Un antipoder, por usar el término que usa Holloway, no significa por fuerza una renuncia a toda forma de poder. Eso sería una ingenuidad imperdonable. Significa más bien un espacio (o espaciamiento) donde el poder se redistribuye primando las necesidades del poder-para (“potentia”) sobre las exigencias del poder-sobre (“auctoritas”). Tal vez lo único, o lo primero que aún puede-hacer un “antipoder” sea trabajar (de forma no necesariamente reconocible) por crear las condiciones que hagan posible un cambio revolucionario, pues estas condiciones aún no se dan y afirmarlas apresuradamente puede ser más un síntoma de estrés que otra cosa. Por muy legítimo y comprensible que sea este estrés, convendría a lo mejor reconsiderar (si se puede) el dicho popular árabe: “quien tiene prisa ya está en el cementerio”.

9. La abolición de todo principio de jerarquía a menudo choca contra el reclamo de autoridad por parte de una subjetividad que con Guattari podemos denominar «capitalística». ¿Cuáles serían los espacios estratégicos fundamentales para cambiar esa subjetividad dominante y qué papel deberían jugar los intelectuales en este proceso de cambio?

El poco tiempo que le queda de vida a la “clase intelectual” podría dedicarlo a deslimitar su práctica, tanto en el sentido epistemológico o disciplinar(io) como en el sentido más inmediatamente político, es decir, a abrir su intervención (inter-venir como venir al “entre”, entrar) en/hacia una politización radical e incondicional. En ese pulso intersticial o liminar está ya inscrita la cuestión del espacio y, por tanto, de “los espacios estratégicos”. En un mundo que, como insinúa Sloterdijk, tiende a eliminar todo exterior, es previsible, a corto plazo, un proyecto de eliminación del espacio (y del tiempo).
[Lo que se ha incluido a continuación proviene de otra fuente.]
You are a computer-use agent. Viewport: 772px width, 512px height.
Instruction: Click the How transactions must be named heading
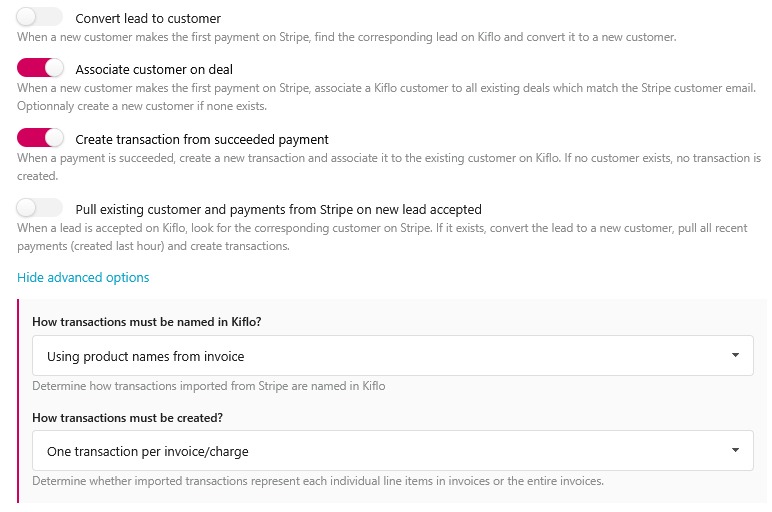tap(145, 322)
De ahí que más que “nuevos espacios” en un territorio donde el espacio se está perdiendo como tal pueda ser más eficaz la exploración de nuevas formas de “espaciamiento”, de abrir el espacio, de perforarlo y hacerlo respirable. Salir, por ejemplo, de la monología televisiva para entrar en la interacción de internet pero en clave de hipervisibilidad o exhibicionismo parece salir del fuego para meterse en la sartén. Como pasa en ciertos alardes de activismo, es como si el afán de remar y remar como sea nos aplazara la opción de darnos cuenta de que quizá estamos envarados en el desierto, que remar ayuda incluso a hundirnos más en la arena, y que estamos dejando para no se sabe cuándo la posibilidad de que haya que cargar entre todos con la barca y emprender la travesía hacia un lugar del que aún no sabemos mucho, o que sencillamente tengamos que destrozar la barca para hacer con las tablas otra cosa. El apunte de Adorno sobre que lo menos que se puede hacer en el infierno es hacer sitio para que el otro respire me parece un aviso de inminencia, todavía no del todo asumido por la voluntad indiscriminada no tanto de despejar y transformar como de ocupar y acaparar espacios a toda costa.  
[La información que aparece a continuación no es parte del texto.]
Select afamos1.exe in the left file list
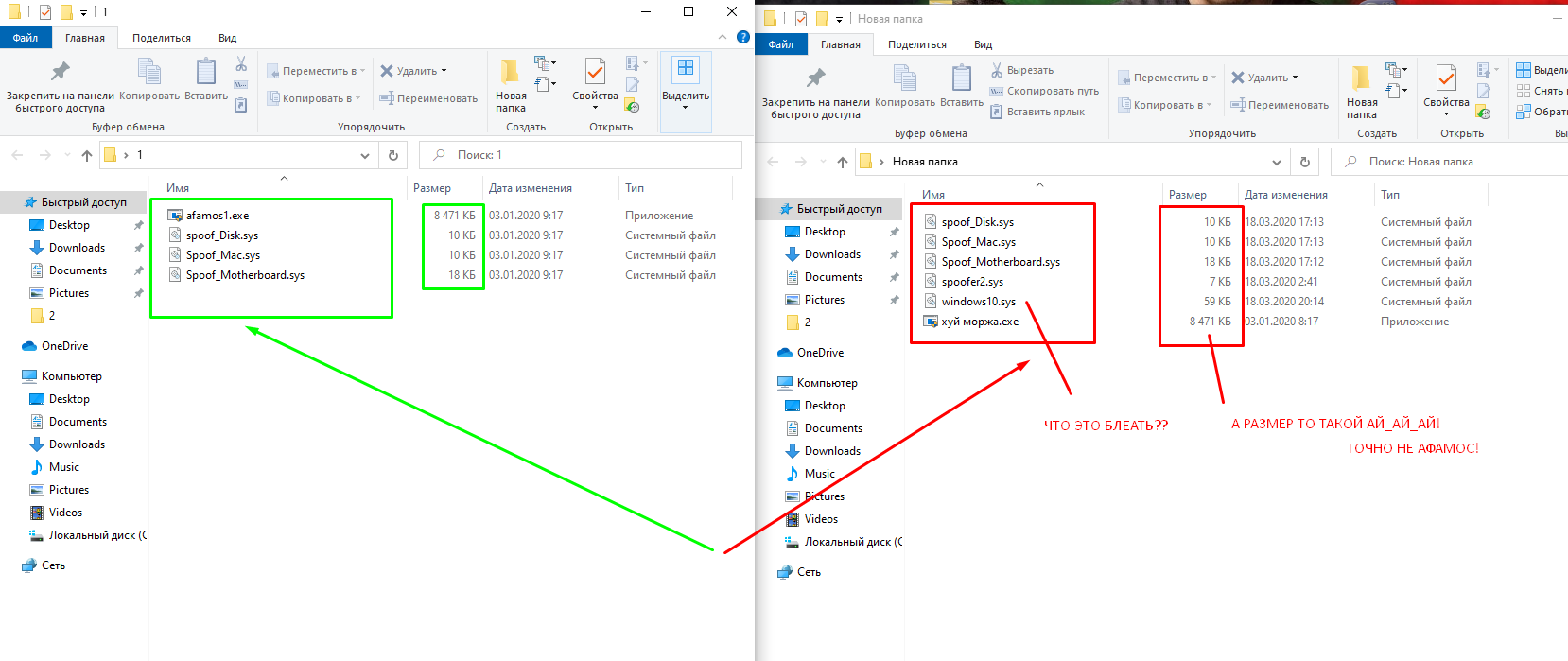The height and width of the screenshot is (661, 1568). (x=218, y=216)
10. La actual arremetida del capitalismo mundializado, facilitada por la institucionalización del estado de excepción, parece estar conduciéndonos a un punto de no retorno en el que el desastre ecológico y social es una posibilidad cierta, nada remota. ¿Cómo reinventar las luchas libertarias en el siglo XXI, considerando esta dinámica económico-política que nos enfrenta a una situación inédita en nuestra historia?
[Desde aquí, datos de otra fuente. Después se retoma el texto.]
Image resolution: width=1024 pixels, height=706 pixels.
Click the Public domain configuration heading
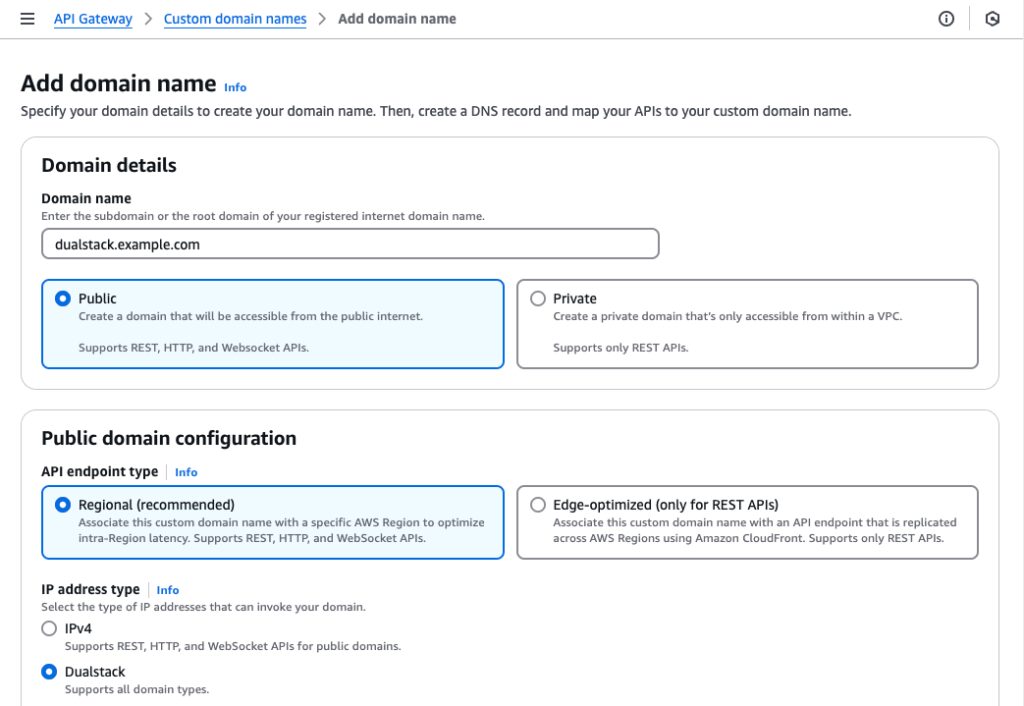coord(168,438)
No hay retorno, en efecto, ya no somos Ulises. Y esto tanto para unos como para otros, estemos donde estemos. Así que el avance se abre también tanto para quienes defienden el “statu quo” como para quienes lo cuestionan desde distintos ángulos. Precisamente porque el espacio se ha resquebrajado y abierto de una forma singularmente nueva, crítica, ahora las opciones se abren y reinventan también sin límite. Todos somos por una vez tan extras como protagonistas. Porque todo está en juego, y eso no se podía decir con la misma claridad en otros momentos o contextos. Un fascismo de baja intensidad produce un holocausto de baja intensidad, y reclama, entre otras cosas, una lucha de intensidad máxima.